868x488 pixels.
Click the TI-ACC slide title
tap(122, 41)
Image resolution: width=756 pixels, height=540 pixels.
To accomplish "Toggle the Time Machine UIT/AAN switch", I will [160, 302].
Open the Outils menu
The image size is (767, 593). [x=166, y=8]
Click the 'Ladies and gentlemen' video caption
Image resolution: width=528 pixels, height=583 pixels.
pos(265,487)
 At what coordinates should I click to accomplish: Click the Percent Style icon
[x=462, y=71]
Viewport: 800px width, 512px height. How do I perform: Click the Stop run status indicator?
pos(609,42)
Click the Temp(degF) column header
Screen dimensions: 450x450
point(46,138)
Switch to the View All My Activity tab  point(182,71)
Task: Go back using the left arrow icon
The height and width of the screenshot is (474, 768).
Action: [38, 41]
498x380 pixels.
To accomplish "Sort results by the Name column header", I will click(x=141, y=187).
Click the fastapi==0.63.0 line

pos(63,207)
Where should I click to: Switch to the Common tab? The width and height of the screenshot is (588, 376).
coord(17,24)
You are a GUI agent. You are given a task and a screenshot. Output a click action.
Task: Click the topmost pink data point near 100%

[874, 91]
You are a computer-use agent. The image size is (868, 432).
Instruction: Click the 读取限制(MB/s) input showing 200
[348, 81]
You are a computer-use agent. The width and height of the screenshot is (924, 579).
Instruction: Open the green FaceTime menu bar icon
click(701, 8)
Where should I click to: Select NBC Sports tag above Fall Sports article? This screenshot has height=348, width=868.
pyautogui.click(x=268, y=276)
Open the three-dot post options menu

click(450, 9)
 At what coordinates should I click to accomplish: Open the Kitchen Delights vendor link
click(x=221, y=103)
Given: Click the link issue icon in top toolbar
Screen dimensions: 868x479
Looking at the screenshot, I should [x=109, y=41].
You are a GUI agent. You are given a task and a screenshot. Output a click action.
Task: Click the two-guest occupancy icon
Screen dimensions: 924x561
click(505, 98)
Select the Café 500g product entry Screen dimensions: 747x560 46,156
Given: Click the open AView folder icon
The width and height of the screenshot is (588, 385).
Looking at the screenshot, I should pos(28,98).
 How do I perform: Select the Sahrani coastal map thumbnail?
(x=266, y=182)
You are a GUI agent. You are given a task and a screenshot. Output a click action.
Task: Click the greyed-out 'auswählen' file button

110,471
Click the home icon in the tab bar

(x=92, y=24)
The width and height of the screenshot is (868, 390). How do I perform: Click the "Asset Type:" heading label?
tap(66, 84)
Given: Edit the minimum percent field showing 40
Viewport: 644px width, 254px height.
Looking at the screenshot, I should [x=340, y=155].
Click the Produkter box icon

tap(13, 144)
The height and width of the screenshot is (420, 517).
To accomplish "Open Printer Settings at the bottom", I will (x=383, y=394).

********************

**YOUR TASK:**
Make a verbatim copy of every entry shown above.

**WRITTEN SOLUTION:**
868x488 pixels.
Click the TI-ACC slide title
tap(122, 41)
Image resolution: width=756 pixels, height=540 pixels.
To accomplish "Toggle the Time Machine UIT/AAN switch", I will [160, 302].
Open the Outils menu
The image size is (767, 593). [x=166, y=8]
Click the 'Ladies and gentlemen' video caption
Image resolution: width=528 pixels, height=583 pixels.
pos(265,487)
 At what coordinates should I click to accomplish: Click the Percent Style icon
[x=462, y=71]
Viewport: 800px width, 512px height. How do I perform: Click the Stop run status indicator?
pos(609,42)
Click the Temp(degF) column header
Screen dimensions: 450x450
point(46,138)
Switch to the View All My Activity tab  point(182,71)
Task: Go back using the left arrow icon
The height and width of the screenshot is (474, 768).
Action: [38, 41]
498x380 pixels.
To accomplish "Sort results by the Name column header", I will click(x=141, y=187).
Click the fastapi==0.63.0 line

pos(63,207)
Where should I click to: Switch to the Common tab? The width and height of the screenshot is (588, 376).
coord(17,24)
You are a GUI agent. You are given a task and a screenshot. Output a click action.
Task: Click the topmost pink data point near 100%

[874, 91]
You are a computer-use agent. The image size is (868, 432).
Instruction: Click the 读取限制(MB/s) input showing 200
[348, 81]
You are a computer-use agent. The width and height of the screenshot is (924, 579).
Instruction: Open the green FaceTime menu bar icon
click(701, 8)
Where should I click to: Select NBC Sports tag above Fall Sports article? This screenshot has height=348, width=868.
pyautogui.click(x=268, y=276)
Open the three-dot post options menu

click(450, 9)
 At what coordinates should I click to accomplish: Open the Kitchen Delights vendor link
click(x=221, y=103)
Given: Click the link issue icon in top toolbar
Screen dimensions: 868x479
Looking at the screenshot, I should [x=109, y=41].
You are a GUI agent. You are given a task and a screenshot. Output a click action.
Task: Click the two-guest occupancy icon
Screen dimensions: 924x561
click(505, 98)
Select the Café 500g product entry Screen dimensions: 747x560 46,156
Given: Click the open AView folder icon
The width and height of the screenshot is (588, 385).
Looking at the screenshot, I should pos(28,98).
 How do I perform: Select the Sahrani coastal map thumbnail?
(x=266, y=182)
You are a GUI agent. You are given a task and a screenshot. Output a click action.
Task: Click the greyed-out 'auswählen' file button

110,471
Click the home icon in the tab bar

(x=92, y=24)
The width and height of the screenshot is (868, 390). How do I perform: Click the "Asset Type:" heading label?
tap(66, 84)
Given: Edit the minimum percent field showing 40
Viewport: 644px width, 254px height.
Looking at the screenshot, I should [x=340, y=155].
Click the Produkter box icon

tap(13, 144)
The height and width of the screenshot is (420, 517).
To accomplish "Open Printer Settings at the bottom", I will (x=383, y=394).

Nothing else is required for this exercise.